[BEGIN GIVEN RECORDS]

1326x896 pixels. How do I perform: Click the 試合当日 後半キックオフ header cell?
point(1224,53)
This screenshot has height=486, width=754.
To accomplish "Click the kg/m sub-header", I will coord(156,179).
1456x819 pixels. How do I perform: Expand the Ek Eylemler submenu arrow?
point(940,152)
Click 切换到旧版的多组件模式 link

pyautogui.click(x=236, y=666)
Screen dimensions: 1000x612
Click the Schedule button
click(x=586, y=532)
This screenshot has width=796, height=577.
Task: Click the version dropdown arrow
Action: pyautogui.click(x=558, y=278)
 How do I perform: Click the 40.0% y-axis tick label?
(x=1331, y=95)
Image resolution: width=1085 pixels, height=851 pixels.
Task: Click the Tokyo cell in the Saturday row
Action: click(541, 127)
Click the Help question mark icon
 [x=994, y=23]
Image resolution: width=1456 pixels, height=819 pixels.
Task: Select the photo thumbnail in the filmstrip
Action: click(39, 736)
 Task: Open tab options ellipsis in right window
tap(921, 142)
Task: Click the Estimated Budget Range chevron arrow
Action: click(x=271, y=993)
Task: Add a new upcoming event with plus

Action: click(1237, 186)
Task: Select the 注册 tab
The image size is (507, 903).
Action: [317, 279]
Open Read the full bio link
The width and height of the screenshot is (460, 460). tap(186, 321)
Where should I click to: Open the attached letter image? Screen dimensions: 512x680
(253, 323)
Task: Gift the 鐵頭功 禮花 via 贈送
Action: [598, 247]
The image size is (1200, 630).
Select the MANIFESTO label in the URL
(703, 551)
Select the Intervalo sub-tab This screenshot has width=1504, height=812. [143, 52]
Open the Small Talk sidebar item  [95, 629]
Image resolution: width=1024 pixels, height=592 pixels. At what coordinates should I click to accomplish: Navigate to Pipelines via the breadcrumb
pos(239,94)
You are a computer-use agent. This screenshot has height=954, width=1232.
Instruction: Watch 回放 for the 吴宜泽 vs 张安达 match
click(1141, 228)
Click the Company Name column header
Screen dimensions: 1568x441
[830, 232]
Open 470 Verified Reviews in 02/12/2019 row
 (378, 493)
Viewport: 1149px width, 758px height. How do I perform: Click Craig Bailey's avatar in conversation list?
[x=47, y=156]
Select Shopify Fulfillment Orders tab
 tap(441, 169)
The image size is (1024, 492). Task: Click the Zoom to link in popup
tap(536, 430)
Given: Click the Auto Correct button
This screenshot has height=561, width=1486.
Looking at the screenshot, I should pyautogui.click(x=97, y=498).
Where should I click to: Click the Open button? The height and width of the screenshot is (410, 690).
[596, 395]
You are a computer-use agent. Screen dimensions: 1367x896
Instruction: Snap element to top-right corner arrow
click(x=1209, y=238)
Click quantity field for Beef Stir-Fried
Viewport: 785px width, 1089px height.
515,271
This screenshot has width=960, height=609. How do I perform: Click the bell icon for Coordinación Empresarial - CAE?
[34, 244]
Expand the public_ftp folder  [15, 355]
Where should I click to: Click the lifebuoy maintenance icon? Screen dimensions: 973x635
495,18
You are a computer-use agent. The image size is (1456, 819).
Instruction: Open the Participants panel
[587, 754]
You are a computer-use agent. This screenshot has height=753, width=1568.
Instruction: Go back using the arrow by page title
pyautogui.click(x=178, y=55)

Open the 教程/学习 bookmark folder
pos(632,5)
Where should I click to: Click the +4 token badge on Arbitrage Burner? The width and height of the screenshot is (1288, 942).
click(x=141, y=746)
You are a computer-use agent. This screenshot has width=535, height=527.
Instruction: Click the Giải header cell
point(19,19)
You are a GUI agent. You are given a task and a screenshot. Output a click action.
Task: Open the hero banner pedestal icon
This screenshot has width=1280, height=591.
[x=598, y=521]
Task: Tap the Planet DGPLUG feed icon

[END GIVEN RECORDS]

◆ DESCRIPTION OF THE TASK
Rewrite the whole listing with each "Instruction" swapped for "Goal", leaving everything else as it stands.

◆ EXERCISE RESPONSE
1326x896 pixels. How do I perform: Click the 試合当日 後半キックオフ header cell?
point(1224,53)
This screenshot has height=486, width=754.
To accomplish "Click the kg/m sub-header", I will coord(156,179).
1456x819 pixels. How do I perform: Expand the Ek Eylemler submenu arrow?
point(940,152)
Click 切换到旧版的多组件模式 link

pyautogui.click(x=236, y=666)
Screen dimensions: 1000x612
Click the Schedule button
click(x=586, y=532)
This screenshot has width=796, height=577.
Task: Click the version dropdown arrow
Action: pyautogui.click(x=558, y=278)
 How do I perform: Click the 40.0% y-axis tick label?
(x=1331, y=95)
Image resolution: width=1085 pixels, height=851 pixels.
Task: Click the Tokyo cell in the Saturday row
Action: click(541, 127)
Click the Help question mark icon
 [x=994, y=23]
Image resolution: width=1456 pixels, height=819 pixels.
Task: Select the photo thumbnail in the filmstrip
Action: click(39, 736)
 Task: Open tab options ellipsis in right window
tap(921, 142)
Task: Click the Estimated Budget Range chevron arrow
Action: click(x=271, y=993)
Task: Add a new upcoming event with plus

Action: click(1237, 186)
Task: Select the 注册 tab
The image size is (507, 903).
Action: [317, 279]
Open Read the full bio link
The width and height of the screenshot is (460, 460). tap(186, 321)
Where should I click to: Open the attached letter image? Screen dimensions: 512x680
(253, 323)
Task: Gift the 鐵頭功 禮花 via 贈送
Action: [598, 247]
The image size is (1200, 630).
Select the MANIFESTO label in the URL
(703, 551)
Select the Intervalo sub-tab This screenshot has width=1504, height=812. [143, 52]
Open the Small Talk sidebar item  [95, 629]
Image resolution: width=1024 pixels, height=592 pixels. At what coordinates should I click to accomplish: Navigate to Pipelines via the breadcrumb
pos(239,94)
You are a computer-use agent. This screenshot has height=954, width=1232.
Goal: Watch 回放 for the 吴宜泽 vs 张安达 match
click(1141, 228)
Click the Company Name column header
Screen dimensions: 1568x441
[830, 232]
Open 470 Verified Reviews in 02/12/2019 row
 (378, 493)
Viewport: 1149px width, 758px height. How do I perform: Click Craig Bailey's avatar in conversation list?
[x=47, y=156]
Select Shopify Fulfillment Orders tab
 tap(441, 169)
The image size is (1024, 492). Task: Click the Zoom to link in popup
tap(536, 430)
Given: Click the Auto Correct button
This screenshot has height=561, width=1486.
Looking at the screenshot, I should pyautogui.click(x=97, y=498).
Where should I click to: Click the Open button? The height and width of the screenshot is (410, 690).
[596, 395]
You are a computer-use agent. Screen dimensions: 1367x896
Goal: Snap element to top-right corner arrow
click(x=1209, y=238)
Click quantity field for Beef Stir-Fried
Viewport: 785px width, 1089px height.
515,271
This screenshot has width=960, height=609. How do I perform: Click the bell icon for Coordinación Empresarial - CAE?
[34, 244]
Expand the public_ftp folder  [15, 355]
Where should I click to: Click the lifebuoy maintenance icon? Screen dimensions: 973x635
495,18
You are a computer-use agent. The image size is (1456, 819).
Goal: Open the Participants panel
[587, 754]
You are a computer-use agent. This screenshot has height=753, width=1568.
Goal: Go back using the arrow by page title
pyautogui.click(x=178, y=55)

Open the 教程/学习 bookmark folder
pos(632,5)
Where should I click to: Click the +4 token badge on Arbitrage Burner? The width and height of the screenshot is (1288, 942).
click(x=141, y=746)
You are a computer-use agent. This screenshot has width=535, height=527.
Goal: Click the Giải header cell
point(19,19)
You are a GUI agent. You are given a task and a screenshot. Output a click action.
Task: Open the hero banner pedestal icon
This screenshot has width=1280, height=591.
[x=598, y=521]
Task: Tap the Planet DGPLUG feed icon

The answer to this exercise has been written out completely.